Well, it is REMOTELY possible, if you know what I mean. Everything in that picture is a few billion years old.
He should ask himself the question:
Where was I before I was born?
IIRC, Carl Sagan was an atheist.
To possess all that vast cosmological knowledge and believe it all to be be nothing but random collisions of insensate molecules, including one’s own very existence,
Now THAT’S loneliness!
...they’re out there........waiting...waiting...
bump bkmrk for Sunday study...Thanks Alex.
But what if he's not Mormon?
He used to be an atheist, today he is a believer.
Scientology here they come
I don't see how this follows. The Bible says nothing about the Western Hemisphere, and yet we can't infer that intelligent life doesn't exist here.
There are even huge amounts of things that Jesus said and did, that are not mentioned in the Bible. So many things, St.

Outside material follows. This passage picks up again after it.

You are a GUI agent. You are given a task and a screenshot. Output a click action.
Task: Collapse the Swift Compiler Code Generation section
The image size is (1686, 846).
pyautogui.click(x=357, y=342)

John says, that if they were all written, the earth could not hold all the books.
Some Bible scholars interpret null and void, not as if there’s nothing there, but what the earth was originally before God worked on it, an ice ball or a planet like Venus.
It’s possible that Moses, in vision, was standing on the Earth when it looked more like Venus and wrote down what he saw as God did His work.
For example, when God cleared the clouds and let the sun and stars lights finally shine through, to Moses that may have looked like God created them right then, when it was simply that they were not visible on the Earth until then.
“He (Carl Sagan) used to be an atheist, now he is a believer.”
THEOLOGICAL MONEY QUOTE OF THE YEAR!
You, my FReeper, just took Richard Dawkins and knocked him for a row of ash cans, because the atheist cannot will the end of his own existence, as there is a Someone Who alone can decide the atheist’s fate.
Thank you, sir, thank you, tomorrow’s Sunday worship has been immeasurably brightened!
:^)
Then provides his own answer; it is unknowable, but please attend my conference anyway.
"It must be so" is not a very good scientific argument.